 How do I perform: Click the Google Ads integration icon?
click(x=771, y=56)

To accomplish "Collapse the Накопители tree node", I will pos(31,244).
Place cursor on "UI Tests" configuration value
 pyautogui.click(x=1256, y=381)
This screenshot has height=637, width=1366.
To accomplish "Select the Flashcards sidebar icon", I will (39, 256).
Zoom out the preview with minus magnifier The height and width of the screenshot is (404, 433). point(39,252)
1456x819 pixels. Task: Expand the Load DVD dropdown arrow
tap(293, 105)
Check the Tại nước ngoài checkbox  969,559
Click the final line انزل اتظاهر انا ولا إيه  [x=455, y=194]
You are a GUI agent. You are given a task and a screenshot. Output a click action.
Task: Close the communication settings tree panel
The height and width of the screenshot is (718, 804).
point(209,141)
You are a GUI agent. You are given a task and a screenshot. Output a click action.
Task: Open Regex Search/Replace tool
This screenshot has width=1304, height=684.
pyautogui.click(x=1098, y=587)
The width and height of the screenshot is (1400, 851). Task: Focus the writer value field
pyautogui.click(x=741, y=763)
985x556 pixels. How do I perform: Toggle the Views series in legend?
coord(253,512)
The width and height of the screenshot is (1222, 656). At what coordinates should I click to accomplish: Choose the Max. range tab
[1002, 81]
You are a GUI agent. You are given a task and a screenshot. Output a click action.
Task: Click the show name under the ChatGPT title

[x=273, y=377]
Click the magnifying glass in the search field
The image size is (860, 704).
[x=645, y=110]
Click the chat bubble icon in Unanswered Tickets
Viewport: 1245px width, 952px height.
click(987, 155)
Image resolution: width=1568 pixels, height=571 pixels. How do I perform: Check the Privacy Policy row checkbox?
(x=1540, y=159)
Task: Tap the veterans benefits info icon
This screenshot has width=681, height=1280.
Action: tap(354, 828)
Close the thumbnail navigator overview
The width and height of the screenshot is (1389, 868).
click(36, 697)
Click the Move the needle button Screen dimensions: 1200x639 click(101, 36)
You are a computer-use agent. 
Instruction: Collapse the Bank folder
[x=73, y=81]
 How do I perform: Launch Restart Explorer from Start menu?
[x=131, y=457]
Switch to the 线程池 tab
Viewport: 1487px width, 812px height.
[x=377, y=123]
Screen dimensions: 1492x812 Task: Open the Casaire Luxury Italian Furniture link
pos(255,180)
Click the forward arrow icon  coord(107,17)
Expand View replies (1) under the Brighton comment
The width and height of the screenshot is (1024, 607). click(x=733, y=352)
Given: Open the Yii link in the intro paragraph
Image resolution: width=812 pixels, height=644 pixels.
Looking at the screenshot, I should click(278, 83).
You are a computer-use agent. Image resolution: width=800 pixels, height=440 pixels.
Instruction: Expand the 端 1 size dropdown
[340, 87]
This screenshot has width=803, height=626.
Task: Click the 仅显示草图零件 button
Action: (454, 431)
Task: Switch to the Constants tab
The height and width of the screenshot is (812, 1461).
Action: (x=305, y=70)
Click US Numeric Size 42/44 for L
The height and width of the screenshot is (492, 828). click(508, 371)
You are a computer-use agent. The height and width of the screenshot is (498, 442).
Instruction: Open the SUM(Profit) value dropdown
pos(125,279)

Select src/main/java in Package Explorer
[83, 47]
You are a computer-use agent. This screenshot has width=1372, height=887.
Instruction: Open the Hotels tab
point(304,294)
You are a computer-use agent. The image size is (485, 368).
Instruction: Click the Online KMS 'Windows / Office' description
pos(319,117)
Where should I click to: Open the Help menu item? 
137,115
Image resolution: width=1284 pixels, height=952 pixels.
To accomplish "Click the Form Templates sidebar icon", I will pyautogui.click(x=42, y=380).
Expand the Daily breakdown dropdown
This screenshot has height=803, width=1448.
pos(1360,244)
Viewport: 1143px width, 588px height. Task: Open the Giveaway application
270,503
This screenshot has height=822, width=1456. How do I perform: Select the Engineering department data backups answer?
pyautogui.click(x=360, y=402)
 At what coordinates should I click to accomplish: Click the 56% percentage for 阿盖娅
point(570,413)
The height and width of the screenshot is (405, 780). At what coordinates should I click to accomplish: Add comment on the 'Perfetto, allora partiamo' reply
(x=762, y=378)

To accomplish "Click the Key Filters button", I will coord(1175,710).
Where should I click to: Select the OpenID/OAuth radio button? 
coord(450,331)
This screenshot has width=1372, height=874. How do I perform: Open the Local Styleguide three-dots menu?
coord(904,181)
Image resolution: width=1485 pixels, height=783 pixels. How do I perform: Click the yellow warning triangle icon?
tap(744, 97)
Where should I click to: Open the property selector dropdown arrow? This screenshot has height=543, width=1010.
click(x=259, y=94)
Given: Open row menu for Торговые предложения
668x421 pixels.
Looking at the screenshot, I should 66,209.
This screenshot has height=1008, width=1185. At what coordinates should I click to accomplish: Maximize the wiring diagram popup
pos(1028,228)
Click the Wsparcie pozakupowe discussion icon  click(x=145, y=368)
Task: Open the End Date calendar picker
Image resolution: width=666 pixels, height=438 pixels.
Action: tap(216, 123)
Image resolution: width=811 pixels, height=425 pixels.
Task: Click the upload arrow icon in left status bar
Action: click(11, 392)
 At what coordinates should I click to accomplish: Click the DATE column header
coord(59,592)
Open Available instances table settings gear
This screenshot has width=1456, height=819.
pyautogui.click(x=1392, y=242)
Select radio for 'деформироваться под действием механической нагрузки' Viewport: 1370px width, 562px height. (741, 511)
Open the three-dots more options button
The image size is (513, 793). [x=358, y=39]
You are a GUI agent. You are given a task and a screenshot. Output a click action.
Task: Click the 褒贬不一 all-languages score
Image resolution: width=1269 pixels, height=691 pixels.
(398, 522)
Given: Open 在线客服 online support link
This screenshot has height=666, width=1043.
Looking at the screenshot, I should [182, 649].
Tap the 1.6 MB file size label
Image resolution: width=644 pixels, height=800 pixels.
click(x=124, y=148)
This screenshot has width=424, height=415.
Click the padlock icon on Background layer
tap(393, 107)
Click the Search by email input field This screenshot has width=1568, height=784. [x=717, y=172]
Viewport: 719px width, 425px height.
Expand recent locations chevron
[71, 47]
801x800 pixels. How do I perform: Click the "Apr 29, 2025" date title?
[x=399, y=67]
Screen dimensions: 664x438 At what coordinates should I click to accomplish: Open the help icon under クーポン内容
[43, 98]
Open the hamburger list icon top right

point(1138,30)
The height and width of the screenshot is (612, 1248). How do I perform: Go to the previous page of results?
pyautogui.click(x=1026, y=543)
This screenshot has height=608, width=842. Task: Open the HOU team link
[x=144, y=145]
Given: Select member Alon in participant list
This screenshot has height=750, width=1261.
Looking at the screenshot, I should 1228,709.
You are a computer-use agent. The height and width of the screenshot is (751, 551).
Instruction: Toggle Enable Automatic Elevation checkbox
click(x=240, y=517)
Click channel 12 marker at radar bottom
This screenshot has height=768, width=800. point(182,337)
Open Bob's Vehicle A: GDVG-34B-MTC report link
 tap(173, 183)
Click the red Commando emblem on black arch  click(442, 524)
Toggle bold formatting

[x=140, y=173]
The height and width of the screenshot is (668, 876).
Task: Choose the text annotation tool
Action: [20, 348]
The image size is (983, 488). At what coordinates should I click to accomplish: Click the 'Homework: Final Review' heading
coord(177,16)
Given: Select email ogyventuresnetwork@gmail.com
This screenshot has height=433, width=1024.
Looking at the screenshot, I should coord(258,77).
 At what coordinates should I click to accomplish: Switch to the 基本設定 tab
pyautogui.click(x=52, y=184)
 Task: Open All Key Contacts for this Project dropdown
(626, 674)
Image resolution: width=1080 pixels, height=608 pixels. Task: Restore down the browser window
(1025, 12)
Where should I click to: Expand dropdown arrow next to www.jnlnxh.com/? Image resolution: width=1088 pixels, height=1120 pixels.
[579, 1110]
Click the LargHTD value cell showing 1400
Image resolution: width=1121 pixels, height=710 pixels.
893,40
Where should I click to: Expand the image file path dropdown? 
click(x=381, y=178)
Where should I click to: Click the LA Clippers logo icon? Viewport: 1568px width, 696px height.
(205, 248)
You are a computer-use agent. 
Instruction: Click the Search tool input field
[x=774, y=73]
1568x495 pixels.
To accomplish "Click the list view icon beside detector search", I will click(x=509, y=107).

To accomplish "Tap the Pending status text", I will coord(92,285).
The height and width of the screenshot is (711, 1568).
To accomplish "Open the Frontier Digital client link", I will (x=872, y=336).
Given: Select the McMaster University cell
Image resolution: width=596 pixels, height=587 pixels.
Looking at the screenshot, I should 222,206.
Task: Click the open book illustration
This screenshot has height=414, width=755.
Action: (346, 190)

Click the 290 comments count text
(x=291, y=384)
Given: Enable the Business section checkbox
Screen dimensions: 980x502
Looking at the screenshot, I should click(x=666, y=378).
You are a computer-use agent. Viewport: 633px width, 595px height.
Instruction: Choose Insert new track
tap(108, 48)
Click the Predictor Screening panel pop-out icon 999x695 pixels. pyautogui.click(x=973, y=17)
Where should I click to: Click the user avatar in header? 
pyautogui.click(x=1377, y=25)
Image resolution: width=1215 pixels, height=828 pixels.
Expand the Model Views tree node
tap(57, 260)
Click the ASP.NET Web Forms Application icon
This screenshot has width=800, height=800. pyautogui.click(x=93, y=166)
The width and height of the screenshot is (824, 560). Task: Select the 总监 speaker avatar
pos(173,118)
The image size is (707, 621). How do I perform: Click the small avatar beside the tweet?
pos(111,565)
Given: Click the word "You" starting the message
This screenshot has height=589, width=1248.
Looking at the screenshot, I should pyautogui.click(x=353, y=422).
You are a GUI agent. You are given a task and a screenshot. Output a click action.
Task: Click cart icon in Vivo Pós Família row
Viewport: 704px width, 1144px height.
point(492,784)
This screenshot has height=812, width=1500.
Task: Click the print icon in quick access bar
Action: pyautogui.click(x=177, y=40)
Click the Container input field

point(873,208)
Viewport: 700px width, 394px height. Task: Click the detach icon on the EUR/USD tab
══════════
Write out the records verbatim, from the first line up to and including the line containing "Check the Tại".

 How do I perform: Click the Google Ads integration icon?
click(x=771, y=56)

To accomplish "Collapse the Накопители tree node", I will pos(31,244).
Place cursor on "UI Tests" configuration value
 pyautogui.click(x=1256, y=381)
This screenshot has height=637, width=1366.
To accomplish "Select the Flashcards sidebar icon", I will (39, 256).
Zoom out the preview with minus magnifier The height and width of the screenshot is (404, 433). point(39,252)
1456x819 pixels. Task: Expand the Load DVD dropdown arrow
tap(293, 105)
Check the Tại nước ngoài checkbox  969,559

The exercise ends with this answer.